WHAT TO WORK ON: Total the lines of the entries below that hold the string "right", then write only that total.

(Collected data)
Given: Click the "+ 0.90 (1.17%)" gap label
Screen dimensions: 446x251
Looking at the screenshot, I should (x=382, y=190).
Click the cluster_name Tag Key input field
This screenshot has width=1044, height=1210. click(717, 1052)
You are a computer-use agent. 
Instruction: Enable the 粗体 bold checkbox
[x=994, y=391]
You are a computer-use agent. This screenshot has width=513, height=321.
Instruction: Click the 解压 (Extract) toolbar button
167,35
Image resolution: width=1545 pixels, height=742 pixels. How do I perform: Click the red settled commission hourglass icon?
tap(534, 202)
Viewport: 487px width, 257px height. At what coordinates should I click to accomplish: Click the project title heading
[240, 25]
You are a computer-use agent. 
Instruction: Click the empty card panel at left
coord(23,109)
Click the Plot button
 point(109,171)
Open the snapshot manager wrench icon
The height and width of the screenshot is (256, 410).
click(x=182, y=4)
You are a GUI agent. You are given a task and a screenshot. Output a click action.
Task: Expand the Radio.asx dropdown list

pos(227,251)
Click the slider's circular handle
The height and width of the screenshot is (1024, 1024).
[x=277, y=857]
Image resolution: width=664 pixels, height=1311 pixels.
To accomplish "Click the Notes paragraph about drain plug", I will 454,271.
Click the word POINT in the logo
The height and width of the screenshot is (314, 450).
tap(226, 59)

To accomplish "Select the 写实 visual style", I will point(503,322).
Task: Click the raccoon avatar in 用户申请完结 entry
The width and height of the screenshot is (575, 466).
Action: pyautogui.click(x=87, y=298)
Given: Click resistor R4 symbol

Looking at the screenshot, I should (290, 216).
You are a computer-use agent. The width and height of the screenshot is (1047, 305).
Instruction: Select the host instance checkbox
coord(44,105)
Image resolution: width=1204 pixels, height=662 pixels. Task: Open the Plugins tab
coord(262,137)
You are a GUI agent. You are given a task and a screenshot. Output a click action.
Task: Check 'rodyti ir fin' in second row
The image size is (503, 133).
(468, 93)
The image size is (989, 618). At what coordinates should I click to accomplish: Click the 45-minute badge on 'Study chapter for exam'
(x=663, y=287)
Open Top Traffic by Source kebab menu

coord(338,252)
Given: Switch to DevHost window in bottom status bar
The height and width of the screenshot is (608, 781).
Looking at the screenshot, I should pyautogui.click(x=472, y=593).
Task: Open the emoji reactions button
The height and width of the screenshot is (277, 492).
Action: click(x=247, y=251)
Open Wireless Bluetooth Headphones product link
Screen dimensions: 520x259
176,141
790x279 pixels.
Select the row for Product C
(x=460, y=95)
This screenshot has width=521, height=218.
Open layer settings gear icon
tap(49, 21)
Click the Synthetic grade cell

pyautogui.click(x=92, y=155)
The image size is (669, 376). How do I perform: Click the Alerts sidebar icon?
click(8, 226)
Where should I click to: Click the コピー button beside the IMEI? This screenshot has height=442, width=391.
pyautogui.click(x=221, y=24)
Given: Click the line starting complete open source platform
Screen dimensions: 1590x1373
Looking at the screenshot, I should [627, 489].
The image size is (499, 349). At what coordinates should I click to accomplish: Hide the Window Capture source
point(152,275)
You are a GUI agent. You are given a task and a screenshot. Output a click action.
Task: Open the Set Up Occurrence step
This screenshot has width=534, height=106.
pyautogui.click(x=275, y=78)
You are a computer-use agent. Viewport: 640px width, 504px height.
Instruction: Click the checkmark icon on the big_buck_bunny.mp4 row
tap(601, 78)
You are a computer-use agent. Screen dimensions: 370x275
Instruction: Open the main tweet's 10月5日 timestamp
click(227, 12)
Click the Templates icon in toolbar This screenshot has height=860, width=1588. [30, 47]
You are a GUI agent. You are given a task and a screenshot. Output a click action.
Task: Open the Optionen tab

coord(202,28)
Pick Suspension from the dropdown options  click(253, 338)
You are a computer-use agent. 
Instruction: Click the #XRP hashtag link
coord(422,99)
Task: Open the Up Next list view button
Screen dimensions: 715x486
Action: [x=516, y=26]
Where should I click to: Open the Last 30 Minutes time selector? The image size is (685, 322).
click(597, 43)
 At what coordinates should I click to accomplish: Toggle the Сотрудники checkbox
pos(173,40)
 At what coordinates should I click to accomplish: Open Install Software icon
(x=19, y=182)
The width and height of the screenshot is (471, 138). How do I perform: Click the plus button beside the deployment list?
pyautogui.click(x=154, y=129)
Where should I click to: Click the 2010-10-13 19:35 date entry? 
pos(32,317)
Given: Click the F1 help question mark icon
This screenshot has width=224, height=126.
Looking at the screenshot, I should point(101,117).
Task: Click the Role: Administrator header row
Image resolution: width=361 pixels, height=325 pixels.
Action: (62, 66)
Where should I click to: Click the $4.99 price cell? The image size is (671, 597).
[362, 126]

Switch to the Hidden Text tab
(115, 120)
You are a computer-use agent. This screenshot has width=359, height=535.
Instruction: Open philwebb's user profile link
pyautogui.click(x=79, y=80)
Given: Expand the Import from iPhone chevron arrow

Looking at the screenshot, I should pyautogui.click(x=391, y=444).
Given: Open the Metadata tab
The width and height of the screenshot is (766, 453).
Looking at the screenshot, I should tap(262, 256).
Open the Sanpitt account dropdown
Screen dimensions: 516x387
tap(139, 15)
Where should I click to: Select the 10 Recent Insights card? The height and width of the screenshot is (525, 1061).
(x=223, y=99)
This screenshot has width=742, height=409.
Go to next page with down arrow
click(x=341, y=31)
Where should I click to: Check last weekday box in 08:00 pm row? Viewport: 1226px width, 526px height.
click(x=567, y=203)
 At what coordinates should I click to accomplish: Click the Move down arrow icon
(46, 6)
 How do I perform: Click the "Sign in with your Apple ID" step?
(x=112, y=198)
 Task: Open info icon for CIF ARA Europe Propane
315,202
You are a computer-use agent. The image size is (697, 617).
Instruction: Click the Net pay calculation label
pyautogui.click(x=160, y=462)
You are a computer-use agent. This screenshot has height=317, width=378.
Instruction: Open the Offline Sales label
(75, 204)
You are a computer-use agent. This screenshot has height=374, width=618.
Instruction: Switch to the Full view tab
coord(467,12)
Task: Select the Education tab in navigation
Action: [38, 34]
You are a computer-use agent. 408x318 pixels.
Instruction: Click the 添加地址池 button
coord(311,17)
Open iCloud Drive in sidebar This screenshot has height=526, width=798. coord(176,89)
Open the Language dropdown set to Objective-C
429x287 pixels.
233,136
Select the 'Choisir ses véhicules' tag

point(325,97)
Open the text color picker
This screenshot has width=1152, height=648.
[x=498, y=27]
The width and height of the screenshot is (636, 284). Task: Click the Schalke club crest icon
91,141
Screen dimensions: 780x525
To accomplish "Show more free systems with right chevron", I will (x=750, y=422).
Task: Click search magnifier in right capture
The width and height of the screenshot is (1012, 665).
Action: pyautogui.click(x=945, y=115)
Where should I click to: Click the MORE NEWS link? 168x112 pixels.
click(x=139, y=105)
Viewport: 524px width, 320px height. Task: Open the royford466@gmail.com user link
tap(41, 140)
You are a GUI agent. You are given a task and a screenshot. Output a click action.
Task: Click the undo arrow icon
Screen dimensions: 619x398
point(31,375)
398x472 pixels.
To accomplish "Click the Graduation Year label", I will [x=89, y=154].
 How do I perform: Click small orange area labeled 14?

RESPONSE BELOW: 2